Sample-Metadata FeatureTable Graphs - question on unlabeled column

jairideout · January 11, 2018, 7:40pm

That output looks pretty suspicious... you may have found a bug in feature-table summarize. Can you please share your test data set with me so that I can try to reproduce the plot locally? I'll need the metadata file, feature table, and the exact command you ran. Thanks!

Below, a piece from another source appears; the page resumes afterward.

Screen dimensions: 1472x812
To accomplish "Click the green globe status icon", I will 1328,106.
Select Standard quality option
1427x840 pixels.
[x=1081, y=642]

In the current version of QIIME 2, both the empty cell and NA are interpreted as missing data, so you can use either. There are some other values that will currently be interpreted as missing data, and we'll fix that in the upcoming 2018.2 release as well. These "missing data" values are the default values supported by pandas.read_csv, which is the TSV parser used to load Metadata (we won't be using pandas to parse Metadata files in the next release, and only the empty cell will represent missing data). Here is a complete list of "missing data" values that are currently supported, in addition to the empty cell:

#N/A
#N/A N/A
#NA
-1.#IND
-1.#QNAN
-NaN
-nan
1.#IND
1.#QNAN
N/A
NA
NULL
NaN
n/a
nan
null

Whew!

Thanks for the suggestion! While it would be cool to support additional "missing data" values used by SAS or other software, we're only comfortable supporting the empty cell as "missing" to avoid clashes with values that users intend to represent actual data. Since QIIME 2 doesn't enforce any standards for representing metadata, we think the empty cell is the only "safe" value we can reliably use to represent missing data, because it couldn't possibly clash with a user's "real" data. While a period is unlikely to represent actual data, we can't guarantee that for all users, and if we support SAS "missing data", that opens the door to supporting other "missing data" values used by R, pandas (see above), [insert my favorite software tool here], etc. Due to the lack of standardization in the field (actually, across all fields using delimited file formats, yikes), we're avoiding taking any stance/preference on what values represent missing data. It's restrictive and won't make all users happy, but at least it'll be predicable, easy to document and educate users about, and hopefully lead to more reliable analyses.

Thanks for bringing up these ideas! I think our discussion here will be a useful reference for other users having similar questions.